Ele se opõe veementemente ao que ela está reivindicando. Gesticula diante de mim, dando ênfase ao que fala. Que mulher é essa que ele está descobrindo agora? Separa-se dele, deixa o lar e ainda quer ter direito ao que não é dela? Como pode querer 50% do lote e da casa, se não contribuiu nada com a aquisição e com a construção? Como pode exigir que pague aluguel da casa que ele construiu apenas com os frutos do trabalho dele? Seus questionamentos são feitos de forma atropelada, expressão da reviravolta de emoções que o tomam, principalmente a raiva.
Tenho de ser franca com ele. Se se casou sob o regime da comunhão parcial de bens, tudo quanto tiver adquirido após o casamento, mesmo que tenha sido com recursos financeiros apenas dele, terá de ser partilhado meio a meio. Portanto, 50% do terreno, ou seja, o valor correspondente a esses 50% pertencem à ex-esposa dele. Não seria partilhado se ele tivesse recebido o terreno, por exemplo, como herança ou doação.
Pergunto se tem como provar que já estavam separados de fato quando iniciou e terminou a casa. Ele confirma que sim. Então, digo-lhe que é possível contestar o pedido dela quanto a ser partilhada a casa, assim como o pedido de pagamento de aluguel. Se ele conseguir juntar provas de que já estavam separados quando a casa foi construída e que quem arcou com a construção foi ele apenas, ela não conseguirá êxito quanto a esses pedidos. Não houve um esforço mútuo para a construção. Portanto, ele não tem de pagar aluguel pelo uso exclusivo de um imóvel que não faz parte do patrimônio comum do casal.
Vejo que se acalma um pouco ao ouvir isso, mas logo volta a ativar o modo raivoso. “Como pode ela ter direito a 50% do terreno se não quitou uma prestação sequer do financiamento? Posso provar que somente eu paguei por ele. Tenho os recibos das transferências bancárias feitas para quitá-lo.”
Digo-lhe que, legalmente, não importam tais recibos para o seu caso. Quando o casamento se dá sob o regime da comunhão parcial de bens, presume-se que tenha havido uma colaboração mútua do casal, um esforço comum aos dois para a aquisição do patrimônio.
“Presume-se... o que é isso?” – ele pergunta. Respondo que presumir é pressupor, é tirar uma conclusão antecipada, sem precisar analisar os fatos e comprová-los. A ex-esposa dele não precisará apresentar nenhuma prova de que contribuiu individualmente para a aquisição do imóvel. Parte-se do princípio de que a contribuição não é somente financeira; pode ser também de natureza psicológica ou moral. O que ocorre costumeiramente é um cônjuge apoiar o outro na aquisição do patrimônio, e esse apoio não se dá apenas por uma contribuição em dinheiro. Vem daí a presunção.

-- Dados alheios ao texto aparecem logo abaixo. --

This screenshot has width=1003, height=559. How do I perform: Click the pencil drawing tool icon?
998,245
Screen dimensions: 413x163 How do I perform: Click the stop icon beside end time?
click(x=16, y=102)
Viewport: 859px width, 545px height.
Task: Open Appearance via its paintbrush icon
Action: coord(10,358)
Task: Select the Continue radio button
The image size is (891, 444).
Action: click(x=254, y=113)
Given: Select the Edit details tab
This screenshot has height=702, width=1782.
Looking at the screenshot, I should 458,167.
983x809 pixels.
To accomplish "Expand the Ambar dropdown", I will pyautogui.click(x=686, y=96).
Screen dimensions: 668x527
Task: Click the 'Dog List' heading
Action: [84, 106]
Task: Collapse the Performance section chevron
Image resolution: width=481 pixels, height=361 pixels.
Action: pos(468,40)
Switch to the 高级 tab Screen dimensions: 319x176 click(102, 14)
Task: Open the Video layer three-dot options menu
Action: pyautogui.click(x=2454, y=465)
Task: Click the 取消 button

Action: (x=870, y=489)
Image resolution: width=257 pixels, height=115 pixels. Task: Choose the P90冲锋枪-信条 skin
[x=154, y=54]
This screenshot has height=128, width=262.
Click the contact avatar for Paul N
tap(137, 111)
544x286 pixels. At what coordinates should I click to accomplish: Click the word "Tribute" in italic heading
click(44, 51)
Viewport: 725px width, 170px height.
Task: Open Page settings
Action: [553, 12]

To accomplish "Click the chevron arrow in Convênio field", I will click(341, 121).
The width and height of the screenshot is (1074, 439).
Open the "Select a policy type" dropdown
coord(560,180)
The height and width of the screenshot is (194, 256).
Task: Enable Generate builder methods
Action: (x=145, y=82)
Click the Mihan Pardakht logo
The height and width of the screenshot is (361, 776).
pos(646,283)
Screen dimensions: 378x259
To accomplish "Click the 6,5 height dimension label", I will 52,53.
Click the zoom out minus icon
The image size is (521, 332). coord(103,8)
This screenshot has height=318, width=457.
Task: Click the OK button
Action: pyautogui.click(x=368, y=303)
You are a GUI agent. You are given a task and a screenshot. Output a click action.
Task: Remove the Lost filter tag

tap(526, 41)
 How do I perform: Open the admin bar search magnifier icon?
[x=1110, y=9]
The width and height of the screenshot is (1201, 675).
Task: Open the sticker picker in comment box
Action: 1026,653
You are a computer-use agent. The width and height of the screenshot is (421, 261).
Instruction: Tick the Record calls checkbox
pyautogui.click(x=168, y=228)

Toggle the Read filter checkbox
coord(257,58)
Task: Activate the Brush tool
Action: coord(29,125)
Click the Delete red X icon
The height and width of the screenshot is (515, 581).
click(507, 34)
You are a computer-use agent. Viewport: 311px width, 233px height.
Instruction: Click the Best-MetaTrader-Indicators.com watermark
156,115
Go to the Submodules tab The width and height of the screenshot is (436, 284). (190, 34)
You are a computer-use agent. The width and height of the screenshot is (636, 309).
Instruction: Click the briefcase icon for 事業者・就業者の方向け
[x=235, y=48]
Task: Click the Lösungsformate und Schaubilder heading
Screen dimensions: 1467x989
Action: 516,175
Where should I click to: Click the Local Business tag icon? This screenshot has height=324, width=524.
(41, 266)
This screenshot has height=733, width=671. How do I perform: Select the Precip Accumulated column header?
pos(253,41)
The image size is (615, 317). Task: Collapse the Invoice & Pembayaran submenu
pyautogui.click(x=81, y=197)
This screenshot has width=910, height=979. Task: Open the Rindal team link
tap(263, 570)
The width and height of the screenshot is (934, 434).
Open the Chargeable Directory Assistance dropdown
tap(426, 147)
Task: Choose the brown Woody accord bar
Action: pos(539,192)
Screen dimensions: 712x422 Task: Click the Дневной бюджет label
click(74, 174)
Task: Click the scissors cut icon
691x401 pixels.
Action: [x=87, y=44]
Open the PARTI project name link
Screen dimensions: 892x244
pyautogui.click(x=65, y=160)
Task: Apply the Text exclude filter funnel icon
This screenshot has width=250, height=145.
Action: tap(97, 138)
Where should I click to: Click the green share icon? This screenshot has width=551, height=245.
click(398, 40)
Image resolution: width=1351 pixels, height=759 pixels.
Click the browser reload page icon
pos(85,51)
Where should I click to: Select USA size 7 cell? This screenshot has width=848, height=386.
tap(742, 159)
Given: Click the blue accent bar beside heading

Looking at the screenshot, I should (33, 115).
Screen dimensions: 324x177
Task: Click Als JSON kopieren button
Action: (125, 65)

Explico-lhe que será preciso levantar o valor do terreno para se determinar a quantia que será repassada a ela na partilha. Levantado o valor, a metade deste deverá ser repassada a ela. Ou seja, ele precisará preparar-se para ter em mão essa quantia, caso ela não aceite negociar prazo para o pagamento. Quitado o valor definido na partilha, o terreno passará a ser integralmente dele.
Percebo-o remoendo o inconformismo. Seria bom se ele se desse conta de que a mesma lei que o deixa inconformado o protege. Ela resguarda para ele, desde que apresentadas as devidas provas, o direito exclusivo à casa construída apenas com seus recursos após a separação, mesmo estando ela localizada no terreno que pertence a ele e à ex-esposa, impedindo, portanto, que tenha de pagar aluguel pelos meses nos quais a vem usando como moradia exclusiva. Nem tudo está perdido.